= A-not-B error =

Incomplete schema of object permanence

The A-not-B error is an incomplete or absent schema of object permanence, normally observed during the sensorimotor stage of Jean Piaget's theory of cognitive development.

A typical A-not-B task goes like this: An experimenter hides an attractive toy under box "A" within the baby's reach. The baby searches for the toy, looks under box "A", and finds the toy. This activity is usually repeated several times (always with the researcher hiding the toy under box "A"), which means the baby has the ability to pass the object permanence test. Then, in the critical trial, the experimenter moves the toy under box "B", also within easy reach of the baby. Babies of 10 months or younger typically make the perseveration error, meaning they look under box "A" even though they saw the researcher move the toy under box "B", and box "B" is just as easy to reach. Piaget called this phenomenon A-not-B error. This demonstrates a lack of, or incomplete, schema of object permanence, shows that the infant's cognition of the existence of the object at this time still depends on the actions he makes to the object. Children of 12 months or older (in the preoperational stage of Piaget's theory of cognitive development) typically do not make this error.

==Competing explanations==
Traditionally, this phenomenon has been explained as the child seeing an image and remembering where it was, rather than where it is. Other accounts deal with the development of planning, reaching, and deciding things. There are also behaviorist accounts that explain the behavior in terms of reinforcement. This account argues that the repeated trials with hiding the toy in box "A" is reinforcing that specific behavior, so that the child still reaches for box "A" because the action has been reinforced before. However, this account does not explain the shift in behavior that occurs around 12 months.

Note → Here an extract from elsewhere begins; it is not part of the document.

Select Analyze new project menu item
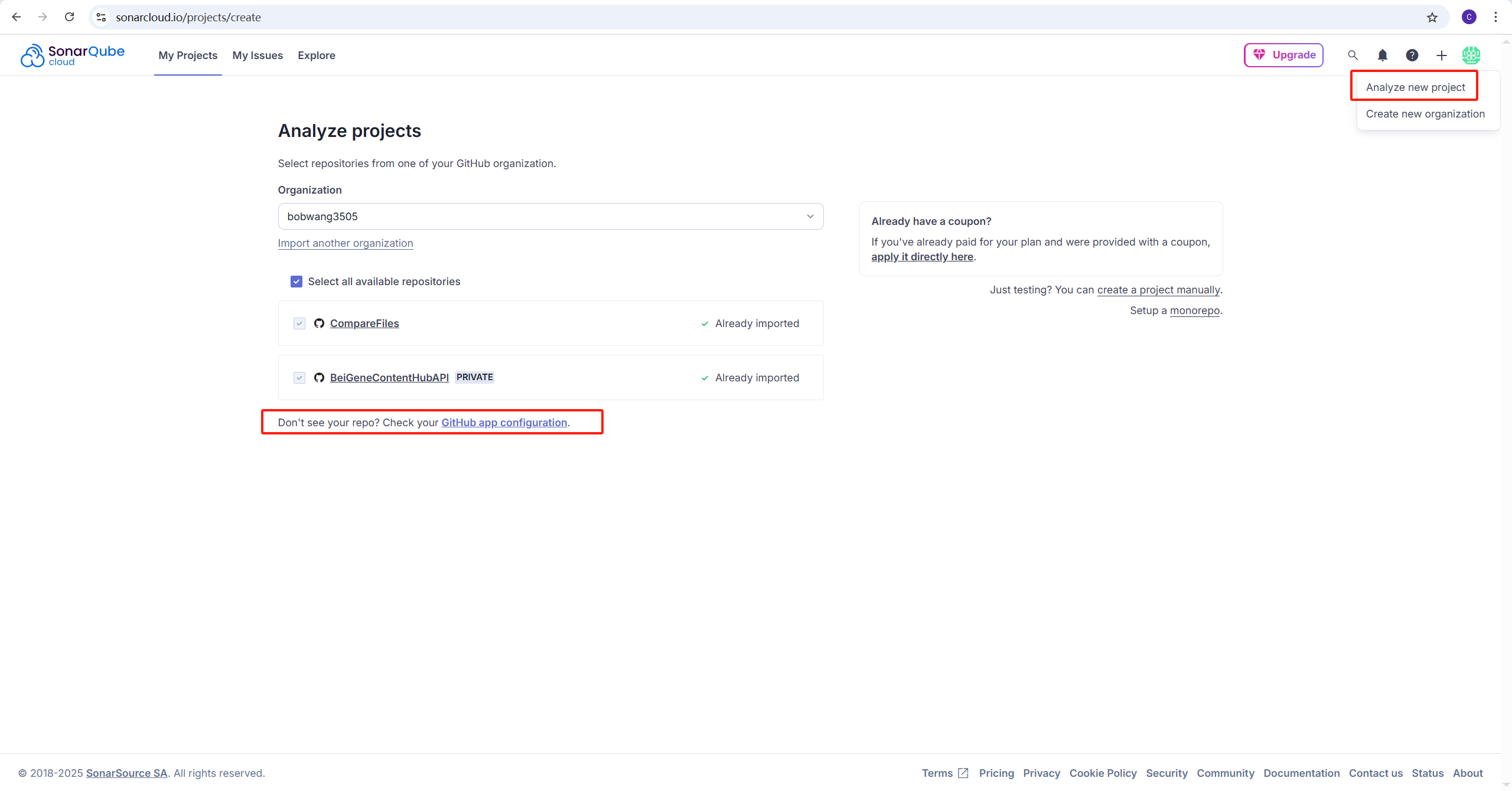The width and height of the screenshot is (1512, 791). [x=1415, y=87]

Smith and Thelen used a dynamic systems approach to the A-not-B task. They found that various components of the activity (strength of memory trace, salience of targets, waiting time, stance) combine in the "B"-trial (where the object is hidden in the "B" location rather than "A") so the child either correctly or incorrectly searches for the toy. They experimentally manipulated the task to see if they could make 10-month-old babies (who typically make the perseverative error of searching at "A") perform like 12-month-old babies (who typically search correctly). Changing the stance of the baby (sitting or standing) was one manipulation they found could make the 10-month-old search correctly. Just standing instead of sitting for the "B"-trial made the prior experience of searching in location "A" less salient to the child, who then searched correctly. The researchers concluded that the length of wait time was one of the crucial elements of the task that is influenced by age.